Ruiz offered no comment. He’d actually believed the term beard had originated with lesbians who dated or married men to hide their true sexual preferences. But he didn’t want to get off on some bullshit tangent about his choice of words. Not when there were two fresh missing persons cases Anthony DeSanto had likely tied together with the information he’d volunteered here.
“To verify, the bank where you work… this is the Dunne S and L near Union Square?” he said, steering things back on course.
“Yes. A couple blocks from my apartment.”
“And you’re a loan officer there?”
“A commercial loan manager,” DeSanto said, and straightened his shoulders. He was a blunt-featured, seriously overweight man who was nonetheless very well-groomed, his thick brown hair worn in a neat layer cut, his navy-blue business suit tailored flatteringly to cover up the full extent of his bulk.
Ruiz waited a second before saying anything else. DeSanto’s body language told him he’d better get the professional handle right next time. Whatever the hell distinction there was between loan officer and manager, it seemed important to the guy, who was apparently a stickler for proper terminologies.
“Talking about Patrick Sullivan and Corinna Banks,” he said. “Your knowledge is that they’ve been carrying on an affair for some time…. That accurate?”
“Yeah,” DeSanto said. He shrugged. “It didn’t start out serious. Pat loves his wife, I can tell you. But he’s in sales, travels around to different cities, even different countries sometimes.”
“This is with Armbright Industries.”
DeSanto nodded.
“Selling fancy techware.”
DeSanto nodded again.
“The traveling bit can be hard… a man spends weeks away from home in strange places, it’s natural to get lonely,” he said. “Pat will be out of town somewhere, hit a bar, buy some woman a few drinks, share a good time with her, end of story.”
Ruiz remained silent, thinking he could be apart from his wife for a thousand days and nights — no, make that a thousand times ten—and never consider sharing that kind of good time with another woman.
“And that’s how he met Ms. Banks?” he asked after a moment, studying his notes and realizing he hadn’t yet gotten that information from DeSanto. “While he was on the road?”
“No.” DeSanto hesitated, smoothed his suit jacket. “The truth is somebody I was dating intr
oduced them.”
“A girlfriend.”
“My ex-girlfriend,” DeSanto said. “Joyce happened to know Corinna, worked with her at a cosmetic counter in Bloomie’s.”
“That would be Bloomingdale’s here in the city.”
“Right.”
“On East Fifty-ninth Street.”
“Right.”
“So Pat’s fooling around isn’t only restricted to his long and lonely business trips.”
DeSanto gave him a look.
“I’m telling you,” he said, “Patty loves his wife and family, does his best for them.”
Ruiz let that stand, instantly regretting his sarcasm. You were on the force long enough, you had to fight succumbing to a confrontational us-and-them mentality. This wasn’t a grilling, after all. DeSanto had come forward on his own.
“Your ex have a second name?” he said.
“Breyers.”
“That’s B-R-E-Y-E-R-S?”
“Like the ice cream, right.”
“Somewhere she can be contacted if necessary?”
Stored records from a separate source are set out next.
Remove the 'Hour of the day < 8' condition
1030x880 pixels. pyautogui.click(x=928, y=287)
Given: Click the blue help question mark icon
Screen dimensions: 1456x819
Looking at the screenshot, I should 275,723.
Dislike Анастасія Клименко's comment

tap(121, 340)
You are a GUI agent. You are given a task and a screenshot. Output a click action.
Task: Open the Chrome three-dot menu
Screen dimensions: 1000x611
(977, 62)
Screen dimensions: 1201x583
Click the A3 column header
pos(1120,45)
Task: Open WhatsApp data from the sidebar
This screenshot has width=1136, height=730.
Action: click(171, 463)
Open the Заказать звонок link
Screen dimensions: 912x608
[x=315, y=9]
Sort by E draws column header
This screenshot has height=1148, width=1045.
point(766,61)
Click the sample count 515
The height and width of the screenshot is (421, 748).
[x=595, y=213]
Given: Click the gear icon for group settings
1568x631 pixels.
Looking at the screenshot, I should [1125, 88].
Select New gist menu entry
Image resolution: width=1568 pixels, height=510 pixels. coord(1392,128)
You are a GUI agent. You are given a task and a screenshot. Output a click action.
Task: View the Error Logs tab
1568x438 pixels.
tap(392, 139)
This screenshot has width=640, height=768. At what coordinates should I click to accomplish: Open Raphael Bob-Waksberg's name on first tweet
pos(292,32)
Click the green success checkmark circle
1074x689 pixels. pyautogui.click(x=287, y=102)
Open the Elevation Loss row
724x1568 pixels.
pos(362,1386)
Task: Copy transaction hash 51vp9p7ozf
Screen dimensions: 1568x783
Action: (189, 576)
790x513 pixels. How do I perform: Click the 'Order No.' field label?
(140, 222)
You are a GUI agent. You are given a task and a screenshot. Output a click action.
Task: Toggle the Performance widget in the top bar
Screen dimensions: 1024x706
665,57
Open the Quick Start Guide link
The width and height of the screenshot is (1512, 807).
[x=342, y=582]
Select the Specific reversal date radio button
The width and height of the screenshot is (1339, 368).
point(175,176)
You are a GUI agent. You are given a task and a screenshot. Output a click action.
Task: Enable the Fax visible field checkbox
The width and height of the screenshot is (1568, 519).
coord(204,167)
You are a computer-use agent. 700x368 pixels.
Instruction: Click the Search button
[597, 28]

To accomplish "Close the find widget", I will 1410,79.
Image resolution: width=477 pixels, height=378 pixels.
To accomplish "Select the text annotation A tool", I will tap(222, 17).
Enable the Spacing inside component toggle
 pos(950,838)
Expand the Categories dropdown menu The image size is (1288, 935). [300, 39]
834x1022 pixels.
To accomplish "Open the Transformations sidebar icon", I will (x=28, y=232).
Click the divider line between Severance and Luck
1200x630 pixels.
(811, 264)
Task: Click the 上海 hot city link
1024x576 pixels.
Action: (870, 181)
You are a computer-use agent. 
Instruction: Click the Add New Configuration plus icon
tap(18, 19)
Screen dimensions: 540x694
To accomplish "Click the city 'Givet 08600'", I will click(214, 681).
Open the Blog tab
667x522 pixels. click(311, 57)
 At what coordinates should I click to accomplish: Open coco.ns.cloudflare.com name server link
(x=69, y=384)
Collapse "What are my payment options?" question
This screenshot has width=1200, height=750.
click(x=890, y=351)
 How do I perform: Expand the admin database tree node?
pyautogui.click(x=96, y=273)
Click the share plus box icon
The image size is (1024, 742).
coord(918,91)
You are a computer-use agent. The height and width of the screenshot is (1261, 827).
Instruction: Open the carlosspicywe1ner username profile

“Don’t ask me where she is now, it was a bad split,” he said. “Far as I know she moved down south to Atlanta a couple years ago.”
Ruiz grunted, jotting the name in his pad.
“Back to Patrick and Corinna again,” he said. “You told me it didn’t start out serious between them.”
“Right.”
“That they were, in your opinion, having a casual fling.”
“At first, anyway,” DeSanto said. “Though Corinna got to be special to him.”